ENTRIES SHOWN Start Marker
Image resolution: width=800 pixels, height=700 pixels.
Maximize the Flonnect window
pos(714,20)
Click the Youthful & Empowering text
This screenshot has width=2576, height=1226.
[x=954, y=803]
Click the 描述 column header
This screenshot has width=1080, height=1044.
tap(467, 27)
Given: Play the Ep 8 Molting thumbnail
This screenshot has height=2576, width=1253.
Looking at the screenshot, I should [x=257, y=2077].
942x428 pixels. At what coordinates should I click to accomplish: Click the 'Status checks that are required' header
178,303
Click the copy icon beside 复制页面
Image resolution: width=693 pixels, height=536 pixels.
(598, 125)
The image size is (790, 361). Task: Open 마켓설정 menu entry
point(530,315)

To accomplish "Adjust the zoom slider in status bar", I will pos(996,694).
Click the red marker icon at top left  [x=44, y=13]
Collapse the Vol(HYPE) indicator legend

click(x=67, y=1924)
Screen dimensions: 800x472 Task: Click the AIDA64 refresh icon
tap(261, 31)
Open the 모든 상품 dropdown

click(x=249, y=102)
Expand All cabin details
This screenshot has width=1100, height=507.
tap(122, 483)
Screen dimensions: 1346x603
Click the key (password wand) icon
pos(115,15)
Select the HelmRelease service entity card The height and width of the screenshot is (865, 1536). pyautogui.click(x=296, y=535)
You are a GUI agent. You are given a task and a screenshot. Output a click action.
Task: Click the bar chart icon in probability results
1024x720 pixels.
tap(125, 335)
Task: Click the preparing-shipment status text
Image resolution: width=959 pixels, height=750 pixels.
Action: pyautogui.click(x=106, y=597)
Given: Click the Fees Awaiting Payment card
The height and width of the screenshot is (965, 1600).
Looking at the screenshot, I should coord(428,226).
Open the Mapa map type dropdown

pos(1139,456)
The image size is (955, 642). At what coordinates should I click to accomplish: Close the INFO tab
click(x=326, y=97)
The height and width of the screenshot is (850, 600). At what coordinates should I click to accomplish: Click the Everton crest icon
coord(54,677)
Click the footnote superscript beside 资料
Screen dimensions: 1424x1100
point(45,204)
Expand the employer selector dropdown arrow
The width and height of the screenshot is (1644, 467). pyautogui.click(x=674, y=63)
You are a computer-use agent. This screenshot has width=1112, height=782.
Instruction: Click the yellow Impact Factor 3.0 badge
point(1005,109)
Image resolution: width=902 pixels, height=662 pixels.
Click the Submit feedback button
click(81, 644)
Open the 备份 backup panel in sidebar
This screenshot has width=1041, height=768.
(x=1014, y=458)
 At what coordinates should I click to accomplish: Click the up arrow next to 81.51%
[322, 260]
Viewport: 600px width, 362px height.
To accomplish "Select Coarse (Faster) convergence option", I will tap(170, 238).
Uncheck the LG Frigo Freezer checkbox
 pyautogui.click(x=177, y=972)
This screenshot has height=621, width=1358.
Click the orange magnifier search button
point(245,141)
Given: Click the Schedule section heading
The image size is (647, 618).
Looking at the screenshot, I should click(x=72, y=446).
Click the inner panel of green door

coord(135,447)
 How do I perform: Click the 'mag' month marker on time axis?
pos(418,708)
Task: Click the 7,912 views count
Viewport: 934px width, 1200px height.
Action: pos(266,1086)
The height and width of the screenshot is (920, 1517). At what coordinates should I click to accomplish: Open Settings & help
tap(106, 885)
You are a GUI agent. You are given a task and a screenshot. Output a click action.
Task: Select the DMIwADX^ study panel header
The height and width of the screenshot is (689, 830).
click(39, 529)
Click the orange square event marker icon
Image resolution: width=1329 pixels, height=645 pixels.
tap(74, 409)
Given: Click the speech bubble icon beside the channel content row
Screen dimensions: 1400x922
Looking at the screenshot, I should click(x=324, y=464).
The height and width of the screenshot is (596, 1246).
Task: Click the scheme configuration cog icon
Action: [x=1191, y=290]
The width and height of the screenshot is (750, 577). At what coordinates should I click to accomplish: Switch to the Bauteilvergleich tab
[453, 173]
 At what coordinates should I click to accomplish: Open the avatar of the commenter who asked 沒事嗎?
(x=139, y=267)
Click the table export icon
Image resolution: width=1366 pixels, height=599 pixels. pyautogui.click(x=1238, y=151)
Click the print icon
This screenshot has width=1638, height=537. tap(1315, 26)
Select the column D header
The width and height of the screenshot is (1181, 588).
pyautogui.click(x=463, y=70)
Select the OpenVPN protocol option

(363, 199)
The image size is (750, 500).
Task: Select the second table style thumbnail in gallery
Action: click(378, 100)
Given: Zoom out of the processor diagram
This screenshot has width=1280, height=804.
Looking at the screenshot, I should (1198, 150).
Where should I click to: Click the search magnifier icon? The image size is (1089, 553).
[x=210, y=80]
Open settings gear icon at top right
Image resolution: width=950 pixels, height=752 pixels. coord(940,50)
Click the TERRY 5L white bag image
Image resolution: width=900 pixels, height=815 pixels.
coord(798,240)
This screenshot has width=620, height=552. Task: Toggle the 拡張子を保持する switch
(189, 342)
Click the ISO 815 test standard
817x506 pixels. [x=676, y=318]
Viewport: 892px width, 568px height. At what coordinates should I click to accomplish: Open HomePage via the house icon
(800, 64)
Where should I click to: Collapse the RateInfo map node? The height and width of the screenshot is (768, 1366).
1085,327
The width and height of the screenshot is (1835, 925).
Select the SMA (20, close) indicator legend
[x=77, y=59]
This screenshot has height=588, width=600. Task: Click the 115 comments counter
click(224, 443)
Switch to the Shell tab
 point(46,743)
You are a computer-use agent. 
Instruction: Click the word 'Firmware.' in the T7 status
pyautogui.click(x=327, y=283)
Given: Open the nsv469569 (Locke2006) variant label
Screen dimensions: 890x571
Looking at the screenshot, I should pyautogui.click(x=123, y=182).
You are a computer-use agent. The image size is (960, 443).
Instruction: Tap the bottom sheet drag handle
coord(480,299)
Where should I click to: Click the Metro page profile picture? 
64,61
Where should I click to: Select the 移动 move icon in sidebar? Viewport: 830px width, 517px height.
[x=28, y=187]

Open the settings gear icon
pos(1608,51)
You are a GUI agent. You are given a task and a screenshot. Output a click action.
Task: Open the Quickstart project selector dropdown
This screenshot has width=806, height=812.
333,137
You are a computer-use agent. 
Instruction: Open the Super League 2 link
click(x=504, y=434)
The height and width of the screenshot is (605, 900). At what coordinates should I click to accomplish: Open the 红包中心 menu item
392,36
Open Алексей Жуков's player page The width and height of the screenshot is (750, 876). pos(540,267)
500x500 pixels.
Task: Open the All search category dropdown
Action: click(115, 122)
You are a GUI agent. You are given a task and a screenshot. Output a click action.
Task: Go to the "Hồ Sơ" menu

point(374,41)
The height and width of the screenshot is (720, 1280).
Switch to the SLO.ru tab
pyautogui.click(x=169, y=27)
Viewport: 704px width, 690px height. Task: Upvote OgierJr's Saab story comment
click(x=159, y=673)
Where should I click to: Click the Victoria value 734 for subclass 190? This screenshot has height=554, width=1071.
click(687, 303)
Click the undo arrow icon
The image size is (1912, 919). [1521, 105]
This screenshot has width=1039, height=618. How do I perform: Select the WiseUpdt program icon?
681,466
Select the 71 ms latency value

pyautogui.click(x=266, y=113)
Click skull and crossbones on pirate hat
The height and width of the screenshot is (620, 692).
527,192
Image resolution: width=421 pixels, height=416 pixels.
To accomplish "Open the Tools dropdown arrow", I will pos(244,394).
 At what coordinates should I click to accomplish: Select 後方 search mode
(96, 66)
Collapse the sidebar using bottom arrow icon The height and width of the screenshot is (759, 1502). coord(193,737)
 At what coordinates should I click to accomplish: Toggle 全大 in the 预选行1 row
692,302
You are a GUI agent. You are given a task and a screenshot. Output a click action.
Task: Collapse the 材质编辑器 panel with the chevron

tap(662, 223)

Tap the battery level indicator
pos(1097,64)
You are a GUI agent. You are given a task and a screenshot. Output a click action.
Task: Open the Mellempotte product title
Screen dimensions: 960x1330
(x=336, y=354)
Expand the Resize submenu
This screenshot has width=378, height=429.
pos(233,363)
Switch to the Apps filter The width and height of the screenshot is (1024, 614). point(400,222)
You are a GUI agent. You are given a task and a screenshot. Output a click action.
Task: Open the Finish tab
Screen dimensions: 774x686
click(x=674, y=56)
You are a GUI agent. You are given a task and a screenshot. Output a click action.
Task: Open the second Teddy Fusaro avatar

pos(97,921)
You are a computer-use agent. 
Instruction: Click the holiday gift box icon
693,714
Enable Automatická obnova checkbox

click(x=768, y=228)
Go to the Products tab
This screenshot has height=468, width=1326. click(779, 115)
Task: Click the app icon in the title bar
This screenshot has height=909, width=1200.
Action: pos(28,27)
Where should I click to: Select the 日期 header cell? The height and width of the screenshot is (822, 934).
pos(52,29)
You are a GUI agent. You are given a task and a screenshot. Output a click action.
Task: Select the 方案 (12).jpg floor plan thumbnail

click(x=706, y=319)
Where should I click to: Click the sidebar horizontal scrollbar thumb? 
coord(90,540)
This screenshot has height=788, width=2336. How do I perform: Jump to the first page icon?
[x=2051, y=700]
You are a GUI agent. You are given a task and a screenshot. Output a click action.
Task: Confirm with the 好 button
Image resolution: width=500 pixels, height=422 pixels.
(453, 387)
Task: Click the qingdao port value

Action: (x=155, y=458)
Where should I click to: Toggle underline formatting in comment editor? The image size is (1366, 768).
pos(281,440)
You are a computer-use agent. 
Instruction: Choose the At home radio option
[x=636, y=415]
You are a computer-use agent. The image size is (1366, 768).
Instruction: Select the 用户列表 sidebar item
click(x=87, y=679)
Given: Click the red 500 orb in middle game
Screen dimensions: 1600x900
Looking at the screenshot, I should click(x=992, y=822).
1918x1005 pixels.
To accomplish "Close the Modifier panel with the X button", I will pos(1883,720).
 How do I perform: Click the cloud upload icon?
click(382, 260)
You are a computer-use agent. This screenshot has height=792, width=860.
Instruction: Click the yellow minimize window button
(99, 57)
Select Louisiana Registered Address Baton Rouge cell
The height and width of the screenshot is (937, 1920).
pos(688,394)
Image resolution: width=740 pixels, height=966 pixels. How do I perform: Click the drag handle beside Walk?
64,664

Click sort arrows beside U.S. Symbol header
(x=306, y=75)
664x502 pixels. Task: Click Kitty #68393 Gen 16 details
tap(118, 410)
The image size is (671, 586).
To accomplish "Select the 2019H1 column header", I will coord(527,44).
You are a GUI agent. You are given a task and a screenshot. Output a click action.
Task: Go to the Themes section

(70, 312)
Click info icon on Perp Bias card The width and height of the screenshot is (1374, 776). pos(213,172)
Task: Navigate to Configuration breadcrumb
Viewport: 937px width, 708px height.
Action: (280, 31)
ENTRIES SHOWN End Marker
**ACTIVITY**
In the entries above, find the line with "Expand the employer selector dropdown arrow" and the line with "Image resolution: width=902", then set down exactly those two and every line between them, nothing else.

**RESULT OF THE TASK**
Expand the employer selector dropdown arrow
The width and height of the screenshot is (1644, 467). pyautogui.click(x=674, y=63)
You are a computer-use agent. This screenshot has width=1112, height=782.
Instruction: Click the yellow Impact Factor 3.0 badge
point(1005,109)
Image resolution: width=902 pixels, height=662 pixels.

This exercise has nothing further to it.